[Pixel coordinate grounding data]
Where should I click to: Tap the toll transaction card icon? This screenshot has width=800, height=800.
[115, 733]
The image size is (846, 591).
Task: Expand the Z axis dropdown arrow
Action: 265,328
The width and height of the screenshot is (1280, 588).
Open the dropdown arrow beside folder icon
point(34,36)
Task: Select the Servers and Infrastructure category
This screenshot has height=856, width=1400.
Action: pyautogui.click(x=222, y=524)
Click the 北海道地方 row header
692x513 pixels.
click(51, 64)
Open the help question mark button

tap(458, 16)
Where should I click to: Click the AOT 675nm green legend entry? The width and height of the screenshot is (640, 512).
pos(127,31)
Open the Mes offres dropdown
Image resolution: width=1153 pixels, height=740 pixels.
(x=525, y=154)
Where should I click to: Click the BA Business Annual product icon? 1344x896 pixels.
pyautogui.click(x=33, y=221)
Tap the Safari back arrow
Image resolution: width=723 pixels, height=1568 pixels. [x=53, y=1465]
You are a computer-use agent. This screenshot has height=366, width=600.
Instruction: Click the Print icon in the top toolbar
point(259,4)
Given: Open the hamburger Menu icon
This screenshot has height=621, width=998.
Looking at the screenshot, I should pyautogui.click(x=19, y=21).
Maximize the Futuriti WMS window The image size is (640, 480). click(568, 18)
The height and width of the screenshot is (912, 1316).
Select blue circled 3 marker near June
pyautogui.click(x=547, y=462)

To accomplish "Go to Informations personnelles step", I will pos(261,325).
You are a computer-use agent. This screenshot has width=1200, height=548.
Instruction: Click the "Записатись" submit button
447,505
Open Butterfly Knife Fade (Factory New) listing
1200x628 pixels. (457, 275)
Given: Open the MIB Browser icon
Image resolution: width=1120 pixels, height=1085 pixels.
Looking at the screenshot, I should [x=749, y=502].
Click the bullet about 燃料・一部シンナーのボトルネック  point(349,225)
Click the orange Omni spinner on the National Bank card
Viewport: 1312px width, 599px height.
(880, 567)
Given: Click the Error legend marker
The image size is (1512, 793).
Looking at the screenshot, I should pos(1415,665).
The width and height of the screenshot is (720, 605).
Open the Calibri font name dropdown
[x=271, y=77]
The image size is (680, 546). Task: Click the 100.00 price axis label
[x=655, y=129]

## Directions for this task
Every line above that holds the word "Given" is to be found and copied.

## Solution to the exercise
Given: Open the hamburger Menu icon
Given: Open the MIB Browser icon
Given: Click the Error legend marker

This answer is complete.